### THE EXERCISE
Set down the records below verbatim, from the line containing "Task: Collapse the ribbon with the chevron" through the last line of the records, with both ends included.

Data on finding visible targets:
++++

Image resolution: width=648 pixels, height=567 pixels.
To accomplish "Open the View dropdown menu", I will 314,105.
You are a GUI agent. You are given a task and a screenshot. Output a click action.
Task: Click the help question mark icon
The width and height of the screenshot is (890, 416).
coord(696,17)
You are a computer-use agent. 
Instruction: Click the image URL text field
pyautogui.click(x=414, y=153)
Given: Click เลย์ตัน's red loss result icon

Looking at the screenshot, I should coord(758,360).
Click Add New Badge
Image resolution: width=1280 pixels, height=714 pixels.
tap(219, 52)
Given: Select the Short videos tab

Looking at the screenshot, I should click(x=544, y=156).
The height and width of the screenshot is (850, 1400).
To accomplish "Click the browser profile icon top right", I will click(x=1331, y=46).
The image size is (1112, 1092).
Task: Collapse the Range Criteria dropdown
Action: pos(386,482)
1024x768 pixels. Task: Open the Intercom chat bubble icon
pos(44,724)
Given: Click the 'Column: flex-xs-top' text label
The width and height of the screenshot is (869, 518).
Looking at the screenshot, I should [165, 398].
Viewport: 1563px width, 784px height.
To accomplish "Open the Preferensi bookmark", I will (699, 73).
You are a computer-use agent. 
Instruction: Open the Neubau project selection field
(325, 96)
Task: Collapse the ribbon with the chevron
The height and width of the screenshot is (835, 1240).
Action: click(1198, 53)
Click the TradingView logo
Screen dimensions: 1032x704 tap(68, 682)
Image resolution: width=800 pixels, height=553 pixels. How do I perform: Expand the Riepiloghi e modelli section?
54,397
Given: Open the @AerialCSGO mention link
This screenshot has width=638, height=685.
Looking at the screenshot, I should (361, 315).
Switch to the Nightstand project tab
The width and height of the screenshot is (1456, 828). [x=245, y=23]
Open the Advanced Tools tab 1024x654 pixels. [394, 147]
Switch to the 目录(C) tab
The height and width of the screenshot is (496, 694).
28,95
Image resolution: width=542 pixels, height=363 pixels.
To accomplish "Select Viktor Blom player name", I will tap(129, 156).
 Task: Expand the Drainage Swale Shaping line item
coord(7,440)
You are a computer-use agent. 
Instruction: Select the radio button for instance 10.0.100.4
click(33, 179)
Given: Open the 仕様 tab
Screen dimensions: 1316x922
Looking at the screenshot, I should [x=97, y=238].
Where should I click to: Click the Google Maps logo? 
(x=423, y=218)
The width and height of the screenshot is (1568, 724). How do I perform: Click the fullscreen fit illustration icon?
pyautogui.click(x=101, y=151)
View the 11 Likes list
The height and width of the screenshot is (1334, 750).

++++

### SOLUTION FOR THIS TASK
Task: Collapse the ribbon with the chevron
The height and width of the screenshot is (835, 1240).
Action: click(1198, 53)
Click the TradingView logo
Screen dimensions: 1032x704 tap(68, 682)
Image resolution: width=800 pixels, height=553 pixels. How do I perform: Expand the Riepiloghi e modelli section?
54,397
Given: Open the @AerialCSGO mention link
This screenshot has width=638, height=685.
Looking at the screenshot, I should (361, 315).
Switch to the Nightstand project tab
The width and height of the screenshot is (1456, 828). [x=245, y=23]
Open the Advanced Tools tab 1024x654 pixels. [394, 147]
Switch to the 目录(C) tab
The height and width of the screenshot is (496, 694).
28,95
Image resolution: width=542 pixels, height=363 pixels.
To accomplish "Select Viktor Blom player name", I will tap(129, 156).
 Task: Expand the Drainage Swale Shaping line item
coord(7,440)
You are a computer-use agent. 
Instruction: Select the radio button for instance 10.0.100.4
click(33, 179)
Given: Open the 仕様 tab
Screen dimensions: 1316x922
Looking at the screenshot, I should [x=97, y=238].
Where should I click to: Click the Google Maps logo? 
(x=423, y=218)
The width and height of the screenshot is (1568, 724). How do I perform: Click the fullscreen fit illustration icon?
pyautogui.click(x=101, y=151)
View the 11 Likes list
The height and width of the screenshot is (1334, 750).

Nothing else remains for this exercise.